Regardless of which is more commonly used, I need to point out a potential issue with parallelism, which you've alluded to in your question. (I will bypass the issue of which pronoun to use, with or to, and continue to use the same one as in your example sentences.)
Agree is in the present tense, while agreed is in the past tense. Because of the use of have, read is in the past tense.
Normally when we form a sentence with two verbs, and elide the same auxiliary verb from the second verb, we make sure that both are in the same tense. This isn't always essential, but it's a common consideration.
I would say that any potential issue with your sentence would be one of style more than strict grammar.
I have read [past tense] and agree with [present tense] the terms and conditions.
The normal way of reading such a sentence is to apply the assumed missing information from the first part to the second part:
✘ I have read and [I have] agree with the terms and conditions.

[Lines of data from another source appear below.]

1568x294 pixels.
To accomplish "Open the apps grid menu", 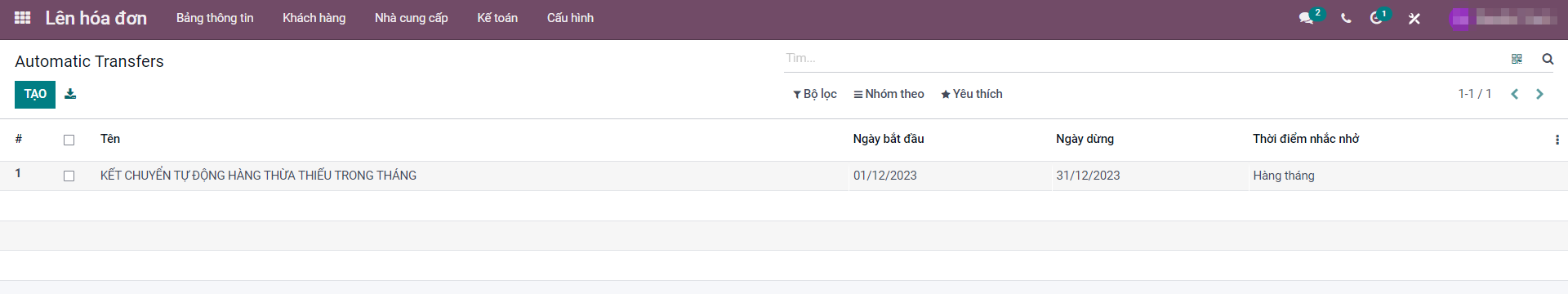I will (23, 18).
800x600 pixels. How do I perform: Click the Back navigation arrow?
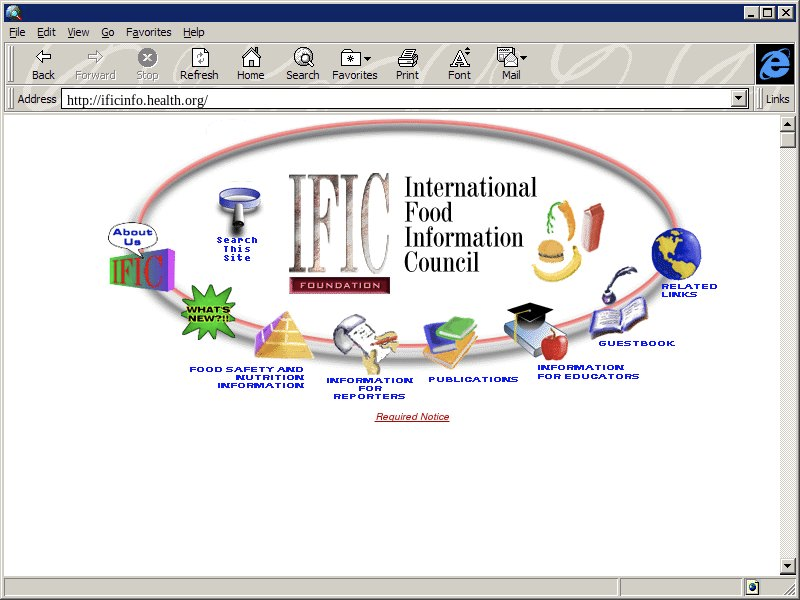[x=43, y=64]
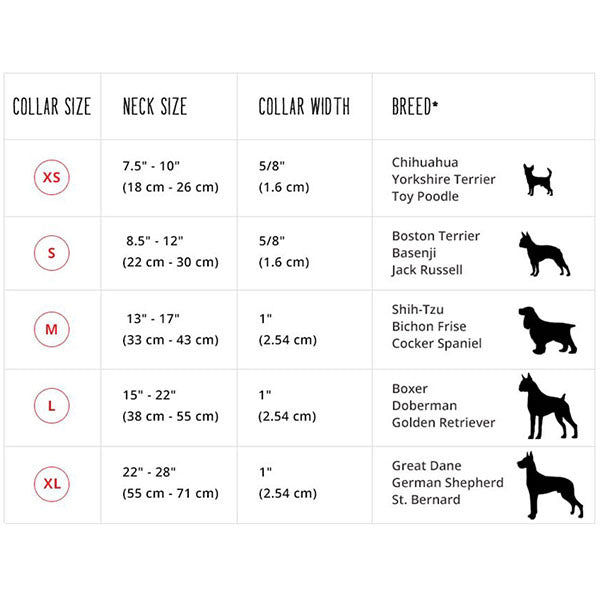
Task: Select the XL size circle icon
Action: 51,484
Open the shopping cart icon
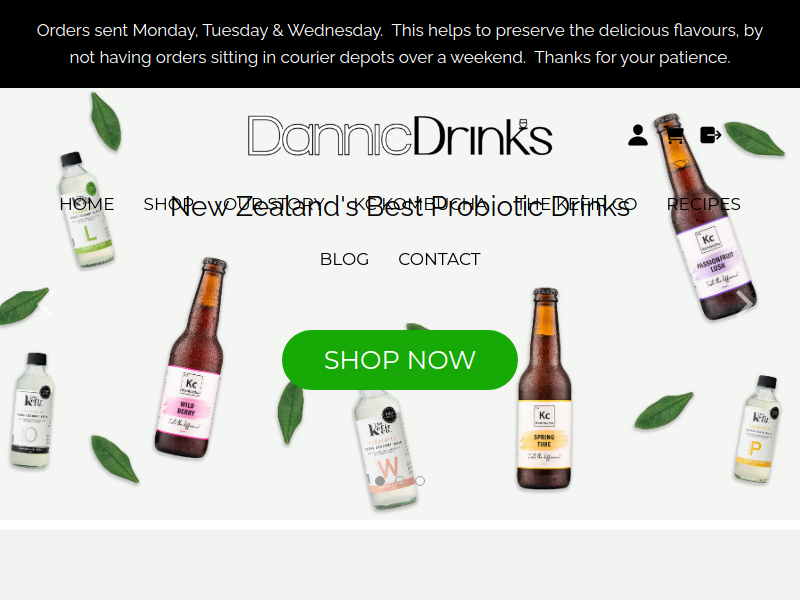This screenshot has height=600, width=800. coord(674,135)
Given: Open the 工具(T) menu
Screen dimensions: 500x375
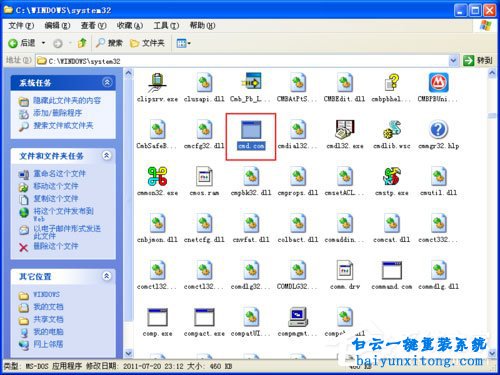Looking at the screenshot, I should tap(166, 26).
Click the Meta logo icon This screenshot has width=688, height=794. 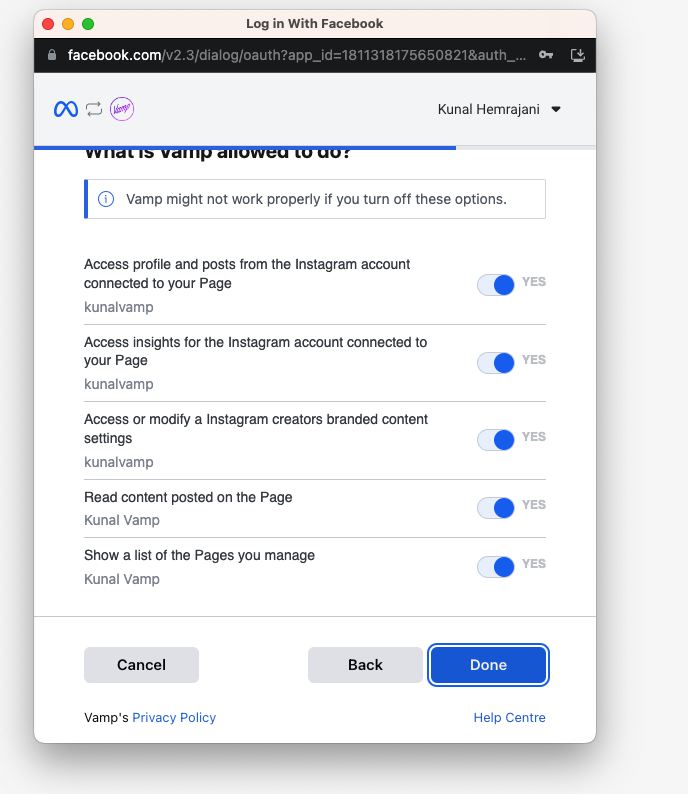66,109
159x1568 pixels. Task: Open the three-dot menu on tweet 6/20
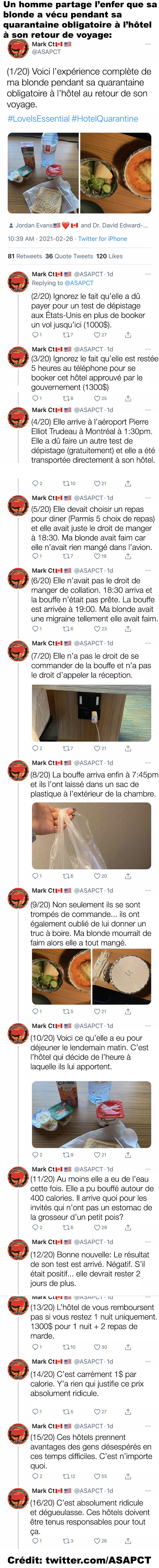click(x=147, y=571)
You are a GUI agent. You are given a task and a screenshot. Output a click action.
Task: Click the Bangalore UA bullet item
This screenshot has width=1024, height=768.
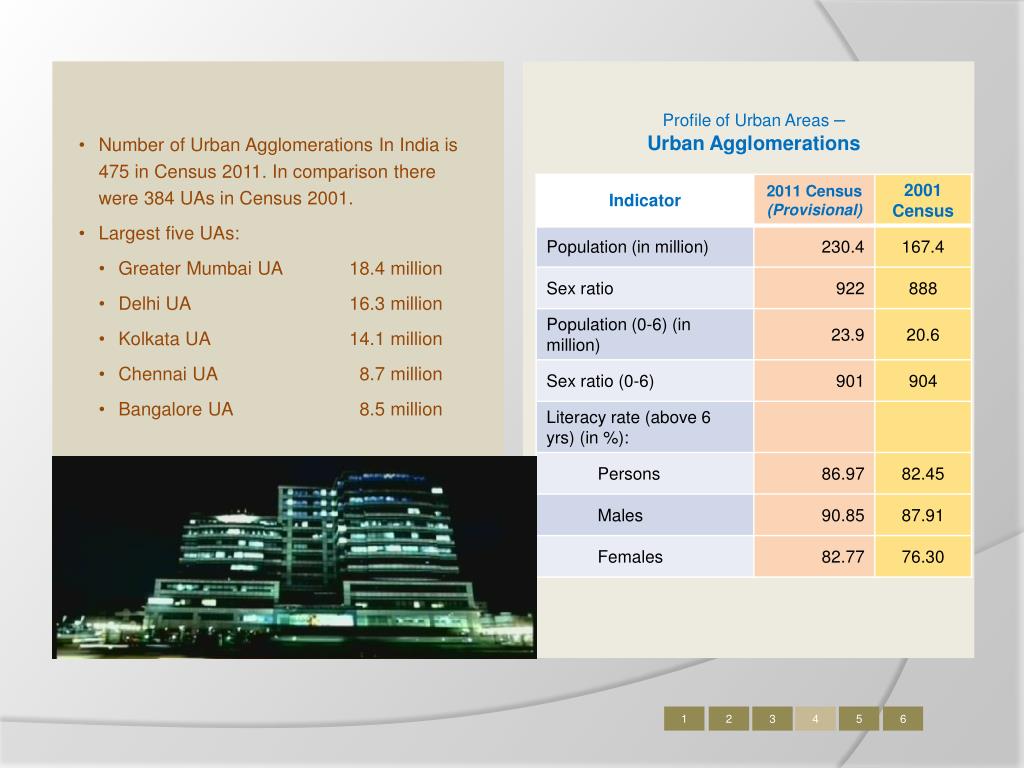175,408
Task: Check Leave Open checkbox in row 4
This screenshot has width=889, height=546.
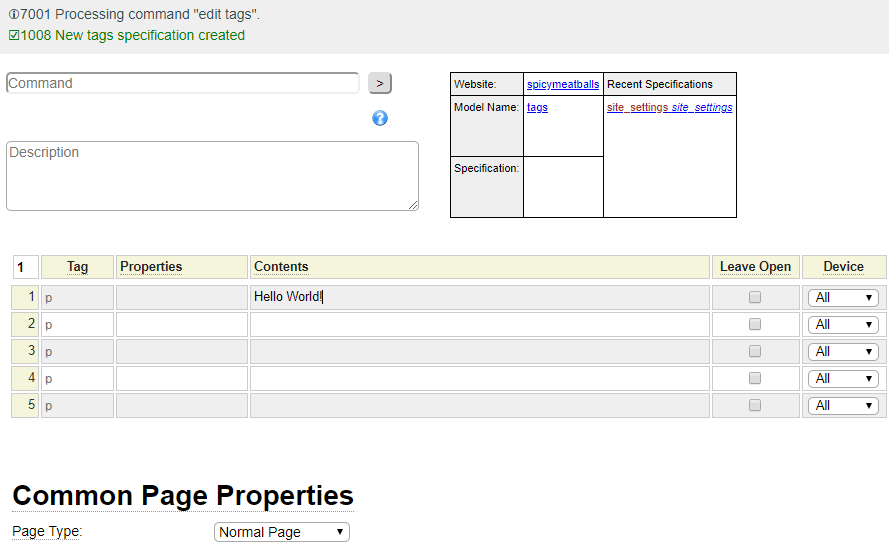Action: pyautogui.click(x=755, y=378)
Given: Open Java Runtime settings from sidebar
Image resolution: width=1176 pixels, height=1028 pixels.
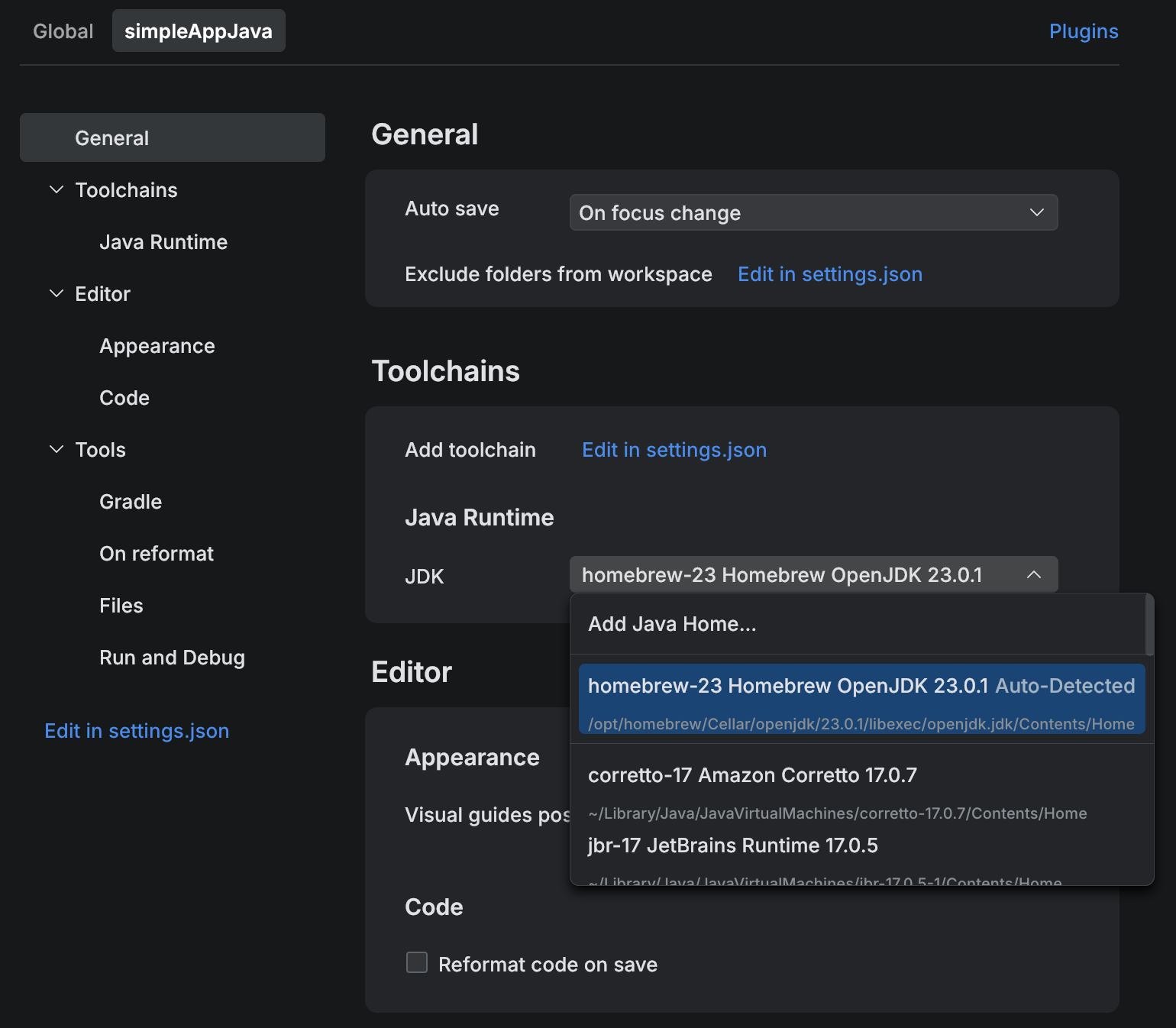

That, however, is wrong. As you've said, it can be explicitly fixed by repeating the use of the subject (without the auxiliary verb), in order to make the conjugation clear:
I have read and I agree with the terms and conditions.
However, even though that is now grammatical, it's still slightly odd to be mixing verb tenses in this way.
Typically, they would both be in the past tense or the present tense:
✔ I read and agree with the terms and conditions.
✔ I have read and agreed with the terms and conditions.
In this case, even though only slightly strange, the mixing of verb tenses isn't really a problem.
But it would be a clear problem if the sentence used different words.
Consider this:
✔ I have understood and signed the document.
✔ I understand and sign the document.
But:
✘ I understood and sign the document.
✘ I understood and I sign the document.
And to compare it to your sentence:
❔ I have read and agree with the terms and conditions.
❔ I have read and I agree with the terms and conditions.
What makes this interesting is that while we reject understood and sign because of the mix of past and present tenses, your exactly constructed sentence (but with read and agree) may arguably be idiomatic.
(Why your version doesn't sound immediately wrong may have something to do with the fact that the past tense and present tense of read are spelled identically, even though they are pronounced differently. Or it may have something to do with agree being a condition that continues from the past into the present, rather than a one-time event like sign.)
Still, if I force myself to view your sentence in the same way as the other sentence, it seems less acceptable to me. So, from this strict perspective, if you want to be consistent about this particular sentence construction, it would be best to avoid mixing the tenses.